Paying for Your Online News
Posted by absolutelyape on September 12, 2008
Bill Densmore spoke on “Building the Information Valet Economy” –
“The idea is to define, rally, doc and support a coalition of publishers, advertisers, technology and financial services companies in a… network.”
It’s called a “valet” because that’s the name of the person in the hotel lobby that knows everything that’s going on… this program is supposed to help you access information that’s expensive to produce or based on permissions. Basically, if you were a part of it, you would buy access to or get paid to view information online.
“The meaningful way to fight piracy is you need to gives consumers legitimate options to get what they want.” – Peter Chernin, Pres, News Corp.
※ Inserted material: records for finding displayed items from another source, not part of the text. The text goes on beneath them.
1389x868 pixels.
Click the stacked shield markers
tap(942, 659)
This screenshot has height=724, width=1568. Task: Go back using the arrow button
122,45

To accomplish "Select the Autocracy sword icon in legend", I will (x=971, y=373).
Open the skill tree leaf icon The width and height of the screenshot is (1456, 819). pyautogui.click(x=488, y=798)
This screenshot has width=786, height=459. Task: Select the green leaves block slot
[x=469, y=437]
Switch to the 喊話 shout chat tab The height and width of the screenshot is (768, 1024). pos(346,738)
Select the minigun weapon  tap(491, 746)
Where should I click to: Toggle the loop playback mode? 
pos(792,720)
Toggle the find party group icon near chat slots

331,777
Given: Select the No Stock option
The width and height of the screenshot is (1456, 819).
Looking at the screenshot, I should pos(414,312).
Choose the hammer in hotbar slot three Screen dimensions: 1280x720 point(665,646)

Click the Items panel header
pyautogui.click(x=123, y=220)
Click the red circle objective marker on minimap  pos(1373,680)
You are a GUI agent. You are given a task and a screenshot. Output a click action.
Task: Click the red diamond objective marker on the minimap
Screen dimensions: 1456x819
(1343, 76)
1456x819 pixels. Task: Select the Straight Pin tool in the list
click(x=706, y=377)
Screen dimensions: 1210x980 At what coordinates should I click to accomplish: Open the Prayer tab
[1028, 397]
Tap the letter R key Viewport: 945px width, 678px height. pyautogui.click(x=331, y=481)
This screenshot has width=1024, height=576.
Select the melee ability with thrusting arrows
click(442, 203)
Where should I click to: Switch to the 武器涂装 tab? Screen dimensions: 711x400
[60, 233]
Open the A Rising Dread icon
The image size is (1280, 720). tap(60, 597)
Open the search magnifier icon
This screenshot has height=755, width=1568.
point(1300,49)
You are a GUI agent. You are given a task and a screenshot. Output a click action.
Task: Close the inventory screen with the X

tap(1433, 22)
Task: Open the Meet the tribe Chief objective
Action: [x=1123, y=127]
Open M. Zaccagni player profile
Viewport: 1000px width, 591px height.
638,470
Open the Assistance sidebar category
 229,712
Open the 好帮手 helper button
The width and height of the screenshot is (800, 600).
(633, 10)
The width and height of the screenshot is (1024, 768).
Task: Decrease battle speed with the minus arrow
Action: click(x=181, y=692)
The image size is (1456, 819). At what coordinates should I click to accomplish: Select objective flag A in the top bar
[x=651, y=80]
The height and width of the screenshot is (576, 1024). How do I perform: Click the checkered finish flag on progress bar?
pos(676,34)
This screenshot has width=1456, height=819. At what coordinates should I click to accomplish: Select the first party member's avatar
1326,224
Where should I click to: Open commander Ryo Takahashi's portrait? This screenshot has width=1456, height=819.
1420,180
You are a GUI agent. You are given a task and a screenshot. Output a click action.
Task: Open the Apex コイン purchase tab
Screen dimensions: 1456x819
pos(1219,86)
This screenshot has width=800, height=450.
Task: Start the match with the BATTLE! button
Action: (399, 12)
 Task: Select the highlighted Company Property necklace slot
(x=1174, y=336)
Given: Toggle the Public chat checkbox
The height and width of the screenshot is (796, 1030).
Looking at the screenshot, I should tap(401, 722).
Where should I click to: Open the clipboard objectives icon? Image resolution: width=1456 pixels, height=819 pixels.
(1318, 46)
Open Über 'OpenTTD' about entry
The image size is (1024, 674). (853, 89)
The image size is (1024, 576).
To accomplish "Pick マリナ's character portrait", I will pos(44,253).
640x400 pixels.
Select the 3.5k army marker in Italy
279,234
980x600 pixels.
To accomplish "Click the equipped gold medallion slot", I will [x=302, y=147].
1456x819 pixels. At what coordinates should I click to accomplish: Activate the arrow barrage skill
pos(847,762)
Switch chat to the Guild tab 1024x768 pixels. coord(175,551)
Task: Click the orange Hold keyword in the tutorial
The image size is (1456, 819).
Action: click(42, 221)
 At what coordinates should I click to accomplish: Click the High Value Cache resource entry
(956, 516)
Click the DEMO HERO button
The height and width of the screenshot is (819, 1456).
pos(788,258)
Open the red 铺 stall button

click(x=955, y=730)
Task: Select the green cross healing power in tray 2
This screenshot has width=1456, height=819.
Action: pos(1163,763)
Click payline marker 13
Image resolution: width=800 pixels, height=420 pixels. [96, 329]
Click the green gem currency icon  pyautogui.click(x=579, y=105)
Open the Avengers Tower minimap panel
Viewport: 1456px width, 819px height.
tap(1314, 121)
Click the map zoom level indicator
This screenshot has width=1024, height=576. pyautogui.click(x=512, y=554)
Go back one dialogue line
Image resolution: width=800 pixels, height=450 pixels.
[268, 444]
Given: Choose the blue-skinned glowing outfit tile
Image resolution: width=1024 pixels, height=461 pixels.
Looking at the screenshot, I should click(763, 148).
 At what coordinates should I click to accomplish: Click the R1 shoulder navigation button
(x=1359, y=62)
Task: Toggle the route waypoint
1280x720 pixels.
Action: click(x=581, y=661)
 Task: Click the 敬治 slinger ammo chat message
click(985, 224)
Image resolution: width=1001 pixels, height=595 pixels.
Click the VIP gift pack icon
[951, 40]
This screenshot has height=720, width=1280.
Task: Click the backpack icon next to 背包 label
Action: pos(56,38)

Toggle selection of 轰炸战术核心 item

Information Valet wants to make it easy for people to “do the right thing” (pay for news services). They want to look at news as a service, not as a product.
It sounds daunting to think that news sources will not be free online at some point… I’m not sure how much I believe that the widespread news industry will, through something like Information Valet, start charging to view their sites. A few major news sources have tried to get people to subscribe (and most magazines still do… Foreign Policy, National Review, etc.), but the Wall Street Journal is the only major newspaper that’s been able to pull it off. (I’m not including charges for archives, like the NYT.)
How do you get people to pay for something they’ve been getting for free for years? It would have to be a comprehensive, wide-spread effort. I guess we’ll see how it pans out in the next couple of years. I don’t buy it, but some people may.